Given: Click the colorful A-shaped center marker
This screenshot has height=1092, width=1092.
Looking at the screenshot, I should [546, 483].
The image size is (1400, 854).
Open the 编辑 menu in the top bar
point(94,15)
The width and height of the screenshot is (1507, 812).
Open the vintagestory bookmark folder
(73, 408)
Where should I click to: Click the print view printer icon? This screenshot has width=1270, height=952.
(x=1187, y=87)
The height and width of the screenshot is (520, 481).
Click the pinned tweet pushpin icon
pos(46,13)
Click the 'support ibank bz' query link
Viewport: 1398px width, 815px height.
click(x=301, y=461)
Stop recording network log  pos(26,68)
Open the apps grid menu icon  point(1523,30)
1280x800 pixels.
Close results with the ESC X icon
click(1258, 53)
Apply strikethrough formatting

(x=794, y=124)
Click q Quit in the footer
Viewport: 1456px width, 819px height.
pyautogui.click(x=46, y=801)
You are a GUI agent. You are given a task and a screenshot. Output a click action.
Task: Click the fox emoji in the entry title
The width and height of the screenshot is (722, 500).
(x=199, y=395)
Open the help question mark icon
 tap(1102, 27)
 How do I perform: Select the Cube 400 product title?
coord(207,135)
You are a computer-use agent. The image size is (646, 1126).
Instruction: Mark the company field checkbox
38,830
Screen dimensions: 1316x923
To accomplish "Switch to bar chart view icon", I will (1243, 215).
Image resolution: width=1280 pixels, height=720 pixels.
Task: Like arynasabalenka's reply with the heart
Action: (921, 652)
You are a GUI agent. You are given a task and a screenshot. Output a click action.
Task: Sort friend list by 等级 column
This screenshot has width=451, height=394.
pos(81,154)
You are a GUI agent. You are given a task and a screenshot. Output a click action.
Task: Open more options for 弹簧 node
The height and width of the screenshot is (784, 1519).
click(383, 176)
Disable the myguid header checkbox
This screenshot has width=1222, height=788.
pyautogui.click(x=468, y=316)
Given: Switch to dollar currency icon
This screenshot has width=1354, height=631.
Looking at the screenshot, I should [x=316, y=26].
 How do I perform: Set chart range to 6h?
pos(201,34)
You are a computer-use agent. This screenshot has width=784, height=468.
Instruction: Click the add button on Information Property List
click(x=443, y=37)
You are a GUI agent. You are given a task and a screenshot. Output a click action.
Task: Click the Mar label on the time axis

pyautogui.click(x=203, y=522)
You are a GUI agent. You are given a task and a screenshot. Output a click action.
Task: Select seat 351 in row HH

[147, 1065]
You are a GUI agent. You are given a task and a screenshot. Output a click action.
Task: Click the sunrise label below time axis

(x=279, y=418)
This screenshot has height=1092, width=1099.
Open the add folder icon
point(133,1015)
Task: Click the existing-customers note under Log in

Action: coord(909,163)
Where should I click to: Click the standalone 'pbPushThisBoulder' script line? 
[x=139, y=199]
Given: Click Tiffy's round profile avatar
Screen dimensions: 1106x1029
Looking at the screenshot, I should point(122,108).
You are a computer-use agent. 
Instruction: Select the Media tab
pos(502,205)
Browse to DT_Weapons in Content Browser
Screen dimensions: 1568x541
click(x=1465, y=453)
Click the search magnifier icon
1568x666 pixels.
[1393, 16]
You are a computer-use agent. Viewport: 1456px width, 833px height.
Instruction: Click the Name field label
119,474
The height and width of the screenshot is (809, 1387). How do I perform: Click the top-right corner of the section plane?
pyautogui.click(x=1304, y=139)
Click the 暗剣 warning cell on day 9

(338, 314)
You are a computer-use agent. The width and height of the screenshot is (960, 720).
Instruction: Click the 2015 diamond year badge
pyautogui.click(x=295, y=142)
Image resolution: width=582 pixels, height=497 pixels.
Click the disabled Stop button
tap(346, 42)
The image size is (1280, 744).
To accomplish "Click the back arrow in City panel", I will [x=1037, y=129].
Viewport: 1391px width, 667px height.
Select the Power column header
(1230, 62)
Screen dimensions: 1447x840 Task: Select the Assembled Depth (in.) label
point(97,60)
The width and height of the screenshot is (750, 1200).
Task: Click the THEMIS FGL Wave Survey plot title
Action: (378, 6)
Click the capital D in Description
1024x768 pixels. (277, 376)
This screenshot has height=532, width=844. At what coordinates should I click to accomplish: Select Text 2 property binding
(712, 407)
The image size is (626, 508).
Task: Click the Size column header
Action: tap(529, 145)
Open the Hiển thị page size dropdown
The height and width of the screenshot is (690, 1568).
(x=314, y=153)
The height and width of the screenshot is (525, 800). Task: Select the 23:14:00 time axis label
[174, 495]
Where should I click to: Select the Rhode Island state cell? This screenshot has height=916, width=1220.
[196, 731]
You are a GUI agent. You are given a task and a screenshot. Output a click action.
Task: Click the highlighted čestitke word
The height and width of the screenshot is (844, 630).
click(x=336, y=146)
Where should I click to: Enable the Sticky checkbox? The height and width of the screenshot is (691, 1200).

== Gevraagd ==
Typ alle vermeldingen hierboven woord voor woord over, zonder er één weg te laten.

== Resultaat ==
Given: Click the colorful A-shaped center marker
This screenshot has height=1092, width=1092.
Looking at the screenshot, I should [546, 483].
The image size is (1400, 854).
Open the 编辑 menu in the top bar
point(94,15)
The width and height of the screenshot is (1507, 812).
Open the vintagestory bookmark folder
(73, 408)
Where should I click to: Click the print view printer icon? This screenshot has width=1270, height=952.
(x=1187, y=87)
The height and width of the screenshot is (520, 481).
Click the pinned tweet pushpin icon
pos(46,13)
Click the 'support ibank bz' query link
Viewport: 1398px width, 815px height.
click(x=301, y=461)
Stop recording network log  pos(26,68)
Open the apps grid menu icon  point(1523,30)
1280x800 pixels.
Close results with the ESC X icon
click(1258, 53)
Apply strikethrough formatting

(x=794, y=124)
Click q Quit in the footer
Viewport: 1456px width, 819px height.
pyautogui.click(x=46, y=801)
You are a GUI agent. You are given a task and a screenshot. Output a click action.
Task: Click the fox emoji in the entry title
The width and height of the screenshot is (722, 500).
(x=199, y=395)
Open the help question mark icon
 tap(1102, 27)
 How do I perform: Select the Cube 400 product title?
coord(207,135)
You are a computer-use agent. The image size is (646, 1126).
Instruction: Mark the company field checkbox
38,830
Screen dimensions: 1316x923
To accomplish "Switch to bar chart view icon", I will (1243, 215).
Image resolution: width=1280 pixels, height=720 pixels.
Task: Like arynasabalenka's reply with the heart
Action: (921, 652)
You are a GUI agent. You are given a task and a screenshot. Output a click action.
Task: Sort friend list by 等级 column
This screenshot has width=451, height=394.
pos(81,154)
You are a GUI agent. You are given a task and a screenshot. Output a click action.
Task: Open more options for 弹簧 node
The height and width of the screenshot is (784, 1519).
click(383, 176)
Disable the myguid header checkbox
This screenshot has width=1222, height=788.
pyautogui.click(x=468, y=316)
Given: Switch to dollar currency icon
This screenshot has width=1354, height=631.
Looking at the screenshot, I should [x=316, y=26].
 How do I perform: Set chart range to 6h?
pos(201,34)
You are a computer-use agent. This screenshot has width=784, height=468.
Instruction: Click the add button on Information Property List
click(x=443, y=37)
You are a GUI agent. You are given a task and a screenshot. Output a click action.
Task: Click the Mar label on the time axis

pyautogui.click(x=203, y=522)
You are a GUI agent. You are given a task and a screenshot. Output a click action.
Task: Select seat 351 in row HH

[147, 1065]
You are a GUI agent. You are given a task and a screenshot. Output a click action.
Task: Click the sunrise label below time axis

(x=279, y=418)
This screenshot has height=1092, width=1099.
Open the add folder icon
point(133,1015)
Task: Click the existing-customers note under Log in

Action: coord(909,163)
Where should I click to: Click the standalone 'pbPushThisBoulder' script line? 
[x=139, y=199]
Given: Click Tiffy's round profile avatar
Screen dimensions: 1106x1029
Looking at the screenshot, I should point(122,108).
You are a computer-use agent. 
Instruction: Select the Media tab
pos(502,205)
Browse to DT_Weapons in Content Browser
Screen dimensions: 1568x541
click(x=1465, y=453)
Click the search magnifier icon
1568x666 pixels.
[1393, 16]
You are a computer-use agent. Viewport: 1456px width, 833px height.
Instruction: Click the Name field label
119,474
The height and width of the screenshot is (809, 1387). How do I perform: Click the top-right corner of the section plane?
pyautogui.click(x=1304, y=139)
Click the 暗剣 warning cell on day 9

(338, 314)
You are a computer-use agent. The width and height of the screenshot is (960, 720).
Instruction: Click the 2015 diamond year badge
pyautogui.click(x=295, y=142)
Image resolution: width=582 pixels, height=497 pixels.
Click the disabled Stop button
tap(346, 42)
The image size is (1280, 744).
To accomplish "Click the back arrow in City panel", I will [x=1037, y=129].
Viewport: 1391px width, 667px height.
Select the Power column header
(1230, 62)
Screen dimensions: 1447x840 Task: Select the Assembled Depth (in.) label
point(97,60)
The width and height of the screenshot is (750, 1200).
Task: Click the THEMIS FGL Wave Survey plot title
Action: (378, 6)
Click the capital D in Description
1024x768 pixels. (277, 376)
This screenshot has height=532, width=844. At what coordinates should I click to accomplish: Select Text 2 property binding
(712, 407)
The image size is (626, 508).
Task: Click the Size column header
Action: tap(529, 145)
Open the Hiển thị page size dropdown
The height and width of the screenshot is (690, 1568).
(x=314, y=153)
The height and width of the screenshot is (525, 800). Task: Select the 23:14:00 time axis label
[174, 495]
Where should I click to: Select the Rhode Island state cell? This screenshot has height=916, width=1220.
[196, 731]
You are a GUI agent. You are given a task and a screenshot. Output a click action.
Task: Click the highlighted čestitke word
The height and width of the screenshot is (844, 630).
click(x=336, y=146)
Where should I click to: Enable the Sticky checkbox? The height and width of the screenshot is (691, 1200).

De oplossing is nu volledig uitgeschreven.